---------- PASSAGE FOR REVIEW ----------

The woman who froze to death in a Scarborough driveway could have been saved. That much we know.
People are stupid. We also know that. Several neighbours heard her cry for help. She had dementia and having had experience with that illness I know that sufferers try to get out of the house. Their mates tend to sleep with one eye open in case the patient makes a middle-of-the-night beeline for the door. Some put bells on the door handle. Others install sensitive security systems. In St. Joseph’s Hospital in Toronto they have painted murals over the elevators on the geriatric ward to disguise them and darned if it doesn’t work. So the 66 year old wandered outside and became disoriented. She screamed and literally clawed at a neighbour’s door but no one bothered to investigate.
Upon being told that a woman had been found frozen to death, one neighbour who admitted to ignoring the “yelling” said, “It’s too bad I wasn’t able to help her.” No, that’s not how it happened, Sir. It’s too bad you chose not to help her. You ignored the frantic voice and went back to your warm bed.
I believe that some people live in a little bubble of their own making where they think bad stuff will never happen in their lives and they don’t have an awareness of the impact their behavior has on others. This ranges from talking in movie theatres to denting someone’s car and taking off to going back to bed without finding out why someone outside your house is yelling on the coldest morning of the year so far. I only hope the woman’s husband is able to forgive himself because he will surely wonder why he didn’t wake up when she went outside. I wish the law could charge every one of those neighbours who admit to hearing the woman and doing nothing anyway. But an absence of morals isn’t illegal, I suppose.

---------- SUPPLIED INFORMATION ----------

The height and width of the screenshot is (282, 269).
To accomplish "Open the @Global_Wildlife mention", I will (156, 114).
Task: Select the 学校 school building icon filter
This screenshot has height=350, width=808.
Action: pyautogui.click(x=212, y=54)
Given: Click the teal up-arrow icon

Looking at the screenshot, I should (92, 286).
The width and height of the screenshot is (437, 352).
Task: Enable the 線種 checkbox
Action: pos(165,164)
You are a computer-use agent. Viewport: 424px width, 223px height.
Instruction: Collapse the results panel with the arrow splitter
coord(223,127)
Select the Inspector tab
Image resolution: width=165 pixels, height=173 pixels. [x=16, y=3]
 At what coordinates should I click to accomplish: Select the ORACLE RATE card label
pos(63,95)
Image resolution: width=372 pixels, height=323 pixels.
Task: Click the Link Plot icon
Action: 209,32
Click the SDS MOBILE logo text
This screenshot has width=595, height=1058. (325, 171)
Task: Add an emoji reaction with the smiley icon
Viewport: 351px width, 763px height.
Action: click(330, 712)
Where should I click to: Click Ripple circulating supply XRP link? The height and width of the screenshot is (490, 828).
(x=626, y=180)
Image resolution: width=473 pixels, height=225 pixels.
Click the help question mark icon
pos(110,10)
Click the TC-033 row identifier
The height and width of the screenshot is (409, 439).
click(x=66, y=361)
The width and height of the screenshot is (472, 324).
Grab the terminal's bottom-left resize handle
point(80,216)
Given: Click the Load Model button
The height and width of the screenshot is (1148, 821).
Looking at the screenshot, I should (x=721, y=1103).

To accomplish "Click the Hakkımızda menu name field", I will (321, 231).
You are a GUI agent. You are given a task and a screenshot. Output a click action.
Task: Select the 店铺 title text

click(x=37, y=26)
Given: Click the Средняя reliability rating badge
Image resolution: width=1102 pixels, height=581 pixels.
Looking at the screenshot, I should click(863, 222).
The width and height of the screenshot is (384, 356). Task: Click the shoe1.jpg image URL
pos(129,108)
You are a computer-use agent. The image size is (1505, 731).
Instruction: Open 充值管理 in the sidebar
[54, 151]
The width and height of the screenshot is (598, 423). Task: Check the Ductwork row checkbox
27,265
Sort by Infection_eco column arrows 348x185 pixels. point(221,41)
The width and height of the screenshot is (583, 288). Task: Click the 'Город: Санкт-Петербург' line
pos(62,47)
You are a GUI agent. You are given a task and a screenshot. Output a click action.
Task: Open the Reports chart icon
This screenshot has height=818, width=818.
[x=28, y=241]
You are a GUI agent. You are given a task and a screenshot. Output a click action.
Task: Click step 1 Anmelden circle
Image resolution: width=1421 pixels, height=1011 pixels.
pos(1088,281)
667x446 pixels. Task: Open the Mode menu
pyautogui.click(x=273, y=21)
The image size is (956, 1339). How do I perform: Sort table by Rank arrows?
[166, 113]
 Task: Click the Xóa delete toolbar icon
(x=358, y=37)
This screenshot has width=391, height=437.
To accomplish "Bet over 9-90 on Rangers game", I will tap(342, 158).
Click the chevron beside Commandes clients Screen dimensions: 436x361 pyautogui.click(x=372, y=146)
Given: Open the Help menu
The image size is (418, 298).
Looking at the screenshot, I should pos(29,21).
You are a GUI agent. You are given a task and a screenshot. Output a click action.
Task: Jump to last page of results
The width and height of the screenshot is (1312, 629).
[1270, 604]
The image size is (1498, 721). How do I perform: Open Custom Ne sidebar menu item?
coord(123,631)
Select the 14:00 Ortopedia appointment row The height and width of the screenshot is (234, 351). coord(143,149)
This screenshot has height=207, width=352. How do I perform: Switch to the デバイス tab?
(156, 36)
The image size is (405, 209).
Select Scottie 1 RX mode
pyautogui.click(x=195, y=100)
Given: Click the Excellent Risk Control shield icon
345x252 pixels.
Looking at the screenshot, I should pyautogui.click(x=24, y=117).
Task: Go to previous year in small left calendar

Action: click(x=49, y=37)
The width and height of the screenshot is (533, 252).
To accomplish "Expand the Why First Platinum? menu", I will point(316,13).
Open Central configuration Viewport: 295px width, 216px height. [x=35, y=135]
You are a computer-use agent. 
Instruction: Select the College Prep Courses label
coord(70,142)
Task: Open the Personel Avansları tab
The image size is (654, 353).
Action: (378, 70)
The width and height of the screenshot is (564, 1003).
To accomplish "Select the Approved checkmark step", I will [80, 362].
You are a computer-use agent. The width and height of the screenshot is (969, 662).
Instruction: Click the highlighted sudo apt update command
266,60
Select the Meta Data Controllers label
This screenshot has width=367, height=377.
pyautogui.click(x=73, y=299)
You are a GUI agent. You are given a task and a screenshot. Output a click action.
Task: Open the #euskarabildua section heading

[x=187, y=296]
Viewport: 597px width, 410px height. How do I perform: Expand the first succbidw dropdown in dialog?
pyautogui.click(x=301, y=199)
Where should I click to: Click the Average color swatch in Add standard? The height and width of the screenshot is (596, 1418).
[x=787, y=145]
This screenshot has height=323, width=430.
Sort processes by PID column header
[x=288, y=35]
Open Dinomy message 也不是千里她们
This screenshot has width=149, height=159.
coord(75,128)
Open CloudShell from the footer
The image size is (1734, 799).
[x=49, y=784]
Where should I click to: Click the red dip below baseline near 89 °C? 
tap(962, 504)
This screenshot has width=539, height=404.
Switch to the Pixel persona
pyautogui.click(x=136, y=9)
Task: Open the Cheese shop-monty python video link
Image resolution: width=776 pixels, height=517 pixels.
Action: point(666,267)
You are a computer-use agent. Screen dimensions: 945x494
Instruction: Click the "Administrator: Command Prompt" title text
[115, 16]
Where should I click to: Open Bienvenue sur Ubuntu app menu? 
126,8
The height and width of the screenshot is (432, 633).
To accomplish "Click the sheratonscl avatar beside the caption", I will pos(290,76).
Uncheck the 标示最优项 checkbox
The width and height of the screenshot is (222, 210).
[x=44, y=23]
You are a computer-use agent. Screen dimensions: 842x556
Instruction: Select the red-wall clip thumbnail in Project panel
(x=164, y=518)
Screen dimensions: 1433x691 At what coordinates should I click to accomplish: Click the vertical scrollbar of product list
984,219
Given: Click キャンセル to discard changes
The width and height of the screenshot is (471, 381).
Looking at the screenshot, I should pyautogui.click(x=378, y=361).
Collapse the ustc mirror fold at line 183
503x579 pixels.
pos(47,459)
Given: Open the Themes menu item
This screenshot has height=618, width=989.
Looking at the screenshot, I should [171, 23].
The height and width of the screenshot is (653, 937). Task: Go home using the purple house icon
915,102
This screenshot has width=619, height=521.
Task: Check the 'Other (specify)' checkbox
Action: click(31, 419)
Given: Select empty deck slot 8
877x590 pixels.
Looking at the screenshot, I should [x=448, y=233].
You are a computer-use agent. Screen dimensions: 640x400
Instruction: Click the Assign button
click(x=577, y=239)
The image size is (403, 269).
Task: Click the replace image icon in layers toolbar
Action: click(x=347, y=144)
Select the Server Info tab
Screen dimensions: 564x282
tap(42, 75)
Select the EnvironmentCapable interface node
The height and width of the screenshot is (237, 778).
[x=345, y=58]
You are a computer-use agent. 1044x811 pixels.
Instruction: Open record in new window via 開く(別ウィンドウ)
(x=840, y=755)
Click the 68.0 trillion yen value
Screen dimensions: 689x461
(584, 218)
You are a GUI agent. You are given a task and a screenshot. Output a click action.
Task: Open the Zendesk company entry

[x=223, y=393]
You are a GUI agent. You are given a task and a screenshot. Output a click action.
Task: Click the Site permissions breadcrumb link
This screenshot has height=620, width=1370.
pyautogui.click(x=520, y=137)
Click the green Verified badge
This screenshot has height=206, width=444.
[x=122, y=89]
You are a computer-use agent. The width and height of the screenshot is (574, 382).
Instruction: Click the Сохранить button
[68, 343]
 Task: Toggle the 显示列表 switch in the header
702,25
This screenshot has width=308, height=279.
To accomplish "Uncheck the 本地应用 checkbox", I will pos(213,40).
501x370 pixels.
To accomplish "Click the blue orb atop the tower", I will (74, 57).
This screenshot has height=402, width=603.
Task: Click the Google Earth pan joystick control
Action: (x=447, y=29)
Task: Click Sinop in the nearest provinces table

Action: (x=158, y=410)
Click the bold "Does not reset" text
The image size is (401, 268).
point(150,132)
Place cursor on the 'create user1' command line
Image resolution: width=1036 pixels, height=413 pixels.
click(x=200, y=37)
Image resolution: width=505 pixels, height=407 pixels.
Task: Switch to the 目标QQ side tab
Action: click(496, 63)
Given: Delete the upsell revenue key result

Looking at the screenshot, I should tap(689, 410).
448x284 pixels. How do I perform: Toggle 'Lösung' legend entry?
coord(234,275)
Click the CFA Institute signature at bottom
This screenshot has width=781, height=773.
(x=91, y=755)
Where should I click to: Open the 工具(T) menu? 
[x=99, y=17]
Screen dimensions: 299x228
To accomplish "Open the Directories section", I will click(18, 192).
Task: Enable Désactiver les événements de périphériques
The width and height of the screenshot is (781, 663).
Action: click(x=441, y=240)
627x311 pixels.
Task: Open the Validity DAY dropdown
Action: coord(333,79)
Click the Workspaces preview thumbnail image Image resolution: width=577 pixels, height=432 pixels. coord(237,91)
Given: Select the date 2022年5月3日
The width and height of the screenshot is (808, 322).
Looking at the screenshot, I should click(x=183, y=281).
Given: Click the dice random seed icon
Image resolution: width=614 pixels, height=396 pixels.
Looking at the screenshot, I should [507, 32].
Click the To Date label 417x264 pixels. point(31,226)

----------

WHAT TO DO:
- A) In the opinion piece, what was painted over the elevators on the geriatric ward at St. Joseph's Hospital in Toronto, and why?
- B) Output the opinion piece from "I believe that" to "illegal, I suppose.".

EXERCISE RESPONSES:
- A) Murals were painted over them to disguise them.

- B)
I believe that some people live in a little bubble of their own making where they think bad stuff will never happen in their lives and they don’t have an awareness of the impact their behavior has on others. This ranges from talking in movie theatres to denting someone’s car and taking off to going back to bed without finding out why someone outside your house is yelling on the coldest morning of the year so far. I only hope the woman’s husband is able to forgive himself because he will surely wonder why he didn’t wake up when she went outside. I wish the law could charge every one of those neighbours who admit to hearing the woman and doing nothing anyway. But an absence of morals isn’t illegal, I suppose.